▸ Task
After locating the line that contains "Task: Click the 蔣萬安 11/15 blue data point" in the records below, write out exactly that line and each line after it through the one that contains "Task: Open the Security tab", and nothing else.

***

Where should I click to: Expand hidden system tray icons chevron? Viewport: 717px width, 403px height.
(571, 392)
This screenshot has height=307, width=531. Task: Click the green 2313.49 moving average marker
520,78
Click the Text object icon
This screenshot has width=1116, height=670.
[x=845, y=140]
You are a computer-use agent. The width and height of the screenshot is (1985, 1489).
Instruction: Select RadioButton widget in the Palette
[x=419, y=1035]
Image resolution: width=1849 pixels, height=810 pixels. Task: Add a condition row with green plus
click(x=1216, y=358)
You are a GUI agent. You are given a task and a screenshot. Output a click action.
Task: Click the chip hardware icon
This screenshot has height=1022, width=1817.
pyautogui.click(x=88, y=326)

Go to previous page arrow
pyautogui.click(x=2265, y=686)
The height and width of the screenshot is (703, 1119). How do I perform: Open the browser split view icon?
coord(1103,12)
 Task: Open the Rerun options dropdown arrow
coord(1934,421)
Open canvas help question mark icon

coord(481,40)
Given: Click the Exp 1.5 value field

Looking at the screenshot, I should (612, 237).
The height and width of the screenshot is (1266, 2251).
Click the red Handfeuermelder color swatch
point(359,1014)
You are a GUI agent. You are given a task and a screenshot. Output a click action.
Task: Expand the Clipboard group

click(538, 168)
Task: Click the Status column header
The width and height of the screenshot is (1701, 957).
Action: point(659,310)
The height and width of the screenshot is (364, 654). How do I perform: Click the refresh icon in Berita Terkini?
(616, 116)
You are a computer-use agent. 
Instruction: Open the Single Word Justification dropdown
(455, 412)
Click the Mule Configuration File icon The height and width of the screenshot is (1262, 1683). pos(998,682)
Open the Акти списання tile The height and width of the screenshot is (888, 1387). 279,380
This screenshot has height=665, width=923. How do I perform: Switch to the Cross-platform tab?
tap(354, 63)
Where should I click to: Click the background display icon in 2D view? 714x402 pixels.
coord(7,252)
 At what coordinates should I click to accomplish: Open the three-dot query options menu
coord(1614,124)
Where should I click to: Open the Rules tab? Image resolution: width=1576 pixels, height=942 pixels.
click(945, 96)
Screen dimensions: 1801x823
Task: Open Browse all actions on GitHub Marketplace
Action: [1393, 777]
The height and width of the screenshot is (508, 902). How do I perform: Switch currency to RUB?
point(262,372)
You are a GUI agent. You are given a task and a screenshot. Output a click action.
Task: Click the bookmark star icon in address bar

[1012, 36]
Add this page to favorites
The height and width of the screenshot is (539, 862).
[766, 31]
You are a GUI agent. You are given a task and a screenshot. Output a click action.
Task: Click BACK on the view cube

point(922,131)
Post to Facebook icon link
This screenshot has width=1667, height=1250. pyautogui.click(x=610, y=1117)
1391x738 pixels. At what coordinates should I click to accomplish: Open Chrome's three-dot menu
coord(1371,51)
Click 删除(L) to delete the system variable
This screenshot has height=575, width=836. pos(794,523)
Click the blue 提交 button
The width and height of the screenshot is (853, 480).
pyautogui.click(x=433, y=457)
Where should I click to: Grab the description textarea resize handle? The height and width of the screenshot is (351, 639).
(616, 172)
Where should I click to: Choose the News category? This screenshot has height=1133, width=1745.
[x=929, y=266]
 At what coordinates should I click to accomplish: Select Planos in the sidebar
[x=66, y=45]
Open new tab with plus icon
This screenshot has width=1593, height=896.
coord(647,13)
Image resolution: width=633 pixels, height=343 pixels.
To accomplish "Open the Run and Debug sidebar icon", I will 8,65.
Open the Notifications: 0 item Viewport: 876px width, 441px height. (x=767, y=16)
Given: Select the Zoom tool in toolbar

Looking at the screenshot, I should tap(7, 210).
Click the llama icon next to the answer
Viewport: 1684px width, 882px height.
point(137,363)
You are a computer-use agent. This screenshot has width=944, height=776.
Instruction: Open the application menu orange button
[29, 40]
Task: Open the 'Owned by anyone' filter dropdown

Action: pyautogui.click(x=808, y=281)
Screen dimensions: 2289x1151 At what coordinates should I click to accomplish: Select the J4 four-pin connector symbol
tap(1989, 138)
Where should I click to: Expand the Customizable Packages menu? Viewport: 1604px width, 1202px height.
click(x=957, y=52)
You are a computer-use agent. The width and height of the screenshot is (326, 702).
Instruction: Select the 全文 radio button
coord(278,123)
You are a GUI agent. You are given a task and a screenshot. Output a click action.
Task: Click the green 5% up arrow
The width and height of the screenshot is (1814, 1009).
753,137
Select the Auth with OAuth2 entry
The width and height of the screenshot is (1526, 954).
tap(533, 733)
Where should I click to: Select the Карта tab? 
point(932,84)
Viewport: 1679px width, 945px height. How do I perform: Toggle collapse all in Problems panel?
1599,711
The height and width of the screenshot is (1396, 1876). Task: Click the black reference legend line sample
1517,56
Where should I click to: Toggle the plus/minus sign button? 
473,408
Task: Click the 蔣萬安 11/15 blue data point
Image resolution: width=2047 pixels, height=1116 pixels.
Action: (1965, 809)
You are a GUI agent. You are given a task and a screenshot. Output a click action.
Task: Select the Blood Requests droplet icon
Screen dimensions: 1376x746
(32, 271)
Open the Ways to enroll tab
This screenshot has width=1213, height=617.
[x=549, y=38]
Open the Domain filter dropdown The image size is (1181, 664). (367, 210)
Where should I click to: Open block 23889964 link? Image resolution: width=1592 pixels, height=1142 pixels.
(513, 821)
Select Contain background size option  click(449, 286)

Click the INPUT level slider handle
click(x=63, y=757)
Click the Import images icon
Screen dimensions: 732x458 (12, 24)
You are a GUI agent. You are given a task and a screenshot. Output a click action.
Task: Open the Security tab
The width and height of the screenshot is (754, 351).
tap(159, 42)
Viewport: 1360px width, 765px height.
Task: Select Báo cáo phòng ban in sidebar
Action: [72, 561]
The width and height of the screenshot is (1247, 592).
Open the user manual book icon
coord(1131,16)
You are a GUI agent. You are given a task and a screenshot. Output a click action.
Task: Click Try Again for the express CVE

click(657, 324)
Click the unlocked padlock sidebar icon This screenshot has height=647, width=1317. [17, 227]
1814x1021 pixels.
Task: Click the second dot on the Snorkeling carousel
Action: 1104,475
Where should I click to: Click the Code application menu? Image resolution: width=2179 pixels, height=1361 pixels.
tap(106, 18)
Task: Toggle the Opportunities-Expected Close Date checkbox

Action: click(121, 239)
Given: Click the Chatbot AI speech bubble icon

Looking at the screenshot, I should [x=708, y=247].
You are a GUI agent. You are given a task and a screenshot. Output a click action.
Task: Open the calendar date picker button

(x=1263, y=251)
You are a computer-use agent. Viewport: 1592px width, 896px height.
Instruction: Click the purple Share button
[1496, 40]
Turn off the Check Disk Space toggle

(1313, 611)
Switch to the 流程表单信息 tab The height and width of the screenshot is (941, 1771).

***

▸ Response to the exercise
Task: Click the 蔣萬安 11/15 blue data point
Image resolution: width=2047 pixels, height=1116 pixels.
Action: (1965, 809)
You are a GUI agent. You are given a task and a screenshot. Output a click action.
Task: Select the Blood Requests droplet icon
Screen dimensions: 1376x746
(32, 271)
Open the Ways to enroll tab
This screenshot has width=1213, height=617.
[x=549, y=38]
Open the Domain filter dropdown The image size is (1181, 664). (367, 210)
Where should I click to: Open block 23889964 link? Image resolution: width=1592 pixels, height=1142 pixels.
(513, 821)
Select Contain background size option  click(449, 286)

Click the INPUT level slider handle
click(x=63, y=757)
Click the Import images icon
Screen dimensions: 732x458 (12, 24)
You are a GUI agent. You are given a task and a screenshot. Output a click action.
Task: Open the Security tab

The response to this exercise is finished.